■ Records:
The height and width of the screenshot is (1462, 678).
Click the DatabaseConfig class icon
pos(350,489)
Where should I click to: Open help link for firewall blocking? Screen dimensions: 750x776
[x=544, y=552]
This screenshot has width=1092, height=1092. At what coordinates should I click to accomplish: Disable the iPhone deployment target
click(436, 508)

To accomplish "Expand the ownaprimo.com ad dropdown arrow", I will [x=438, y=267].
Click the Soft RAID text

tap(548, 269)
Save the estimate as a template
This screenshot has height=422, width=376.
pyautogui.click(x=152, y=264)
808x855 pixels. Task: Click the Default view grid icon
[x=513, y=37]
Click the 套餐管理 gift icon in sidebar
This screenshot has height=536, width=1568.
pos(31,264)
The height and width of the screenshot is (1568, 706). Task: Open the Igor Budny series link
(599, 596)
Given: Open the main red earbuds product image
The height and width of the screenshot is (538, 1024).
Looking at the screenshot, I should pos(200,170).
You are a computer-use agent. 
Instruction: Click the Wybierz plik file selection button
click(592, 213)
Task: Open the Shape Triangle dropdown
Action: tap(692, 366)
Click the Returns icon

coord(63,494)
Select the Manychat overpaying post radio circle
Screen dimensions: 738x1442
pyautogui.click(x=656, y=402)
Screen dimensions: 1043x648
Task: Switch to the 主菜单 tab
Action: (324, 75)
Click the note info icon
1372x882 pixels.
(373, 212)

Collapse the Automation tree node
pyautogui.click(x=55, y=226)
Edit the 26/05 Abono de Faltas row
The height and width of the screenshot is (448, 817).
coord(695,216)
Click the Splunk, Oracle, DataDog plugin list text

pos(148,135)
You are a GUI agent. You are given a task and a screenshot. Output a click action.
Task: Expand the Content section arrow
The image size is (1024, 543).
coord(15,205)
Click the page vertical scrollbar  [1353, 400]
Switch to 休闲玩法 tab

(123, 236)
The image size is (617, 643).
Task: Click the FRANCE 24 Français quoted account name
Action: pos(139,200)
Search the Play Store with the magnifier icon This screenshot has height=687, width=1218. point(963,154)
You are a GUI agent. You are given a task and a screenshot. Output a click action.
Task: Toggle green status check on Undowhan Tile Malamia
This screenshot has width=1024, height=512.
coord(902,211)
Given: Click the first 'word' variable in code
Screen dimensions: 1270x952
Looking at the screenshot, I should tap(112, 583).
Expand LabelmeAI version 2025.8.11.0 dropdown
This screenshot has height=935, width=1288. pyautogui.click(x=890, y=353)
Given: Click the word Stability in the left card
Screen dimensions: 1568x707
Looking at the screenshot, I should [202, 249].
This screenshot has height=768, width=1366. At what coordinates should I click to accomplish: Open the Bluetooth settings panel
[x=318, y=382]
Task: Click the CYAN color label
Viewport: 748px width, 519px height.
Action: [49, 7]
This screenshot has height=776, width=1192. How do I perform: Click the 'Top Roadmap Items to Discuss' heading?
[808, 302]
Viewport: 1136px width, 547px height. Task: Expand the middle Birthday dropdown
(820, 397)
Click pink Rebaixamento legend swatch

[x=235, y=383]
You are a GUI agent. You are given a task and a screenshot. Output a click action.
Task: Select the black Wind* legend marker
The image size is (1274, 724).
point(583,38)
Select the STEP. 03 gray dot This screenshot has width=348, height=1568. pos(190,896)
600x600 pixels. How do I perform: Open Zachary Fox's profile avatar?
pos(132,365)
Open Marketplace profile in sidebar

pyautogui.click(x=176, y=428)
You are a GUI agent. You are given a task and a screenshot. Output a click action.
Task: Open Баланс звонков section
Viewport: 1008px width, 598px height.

■ Exercise goal: Going down the listing above, begin printing at the line with "Given: Click the first" and finish with the line with "Given: Click the word", exactly as they appear.

■ Result:
Given: Click the first 'word' variable in code
Screen dimensions: 1270x952
Looking at the screenshot, I should tap(112, 583).
Expand LabelmeAI version 2025.8.11.0 dropdown
This screenshot has height=935, width=1288. pyautogui.click(x=890, y=353)
Given: Click the word Stability in the left card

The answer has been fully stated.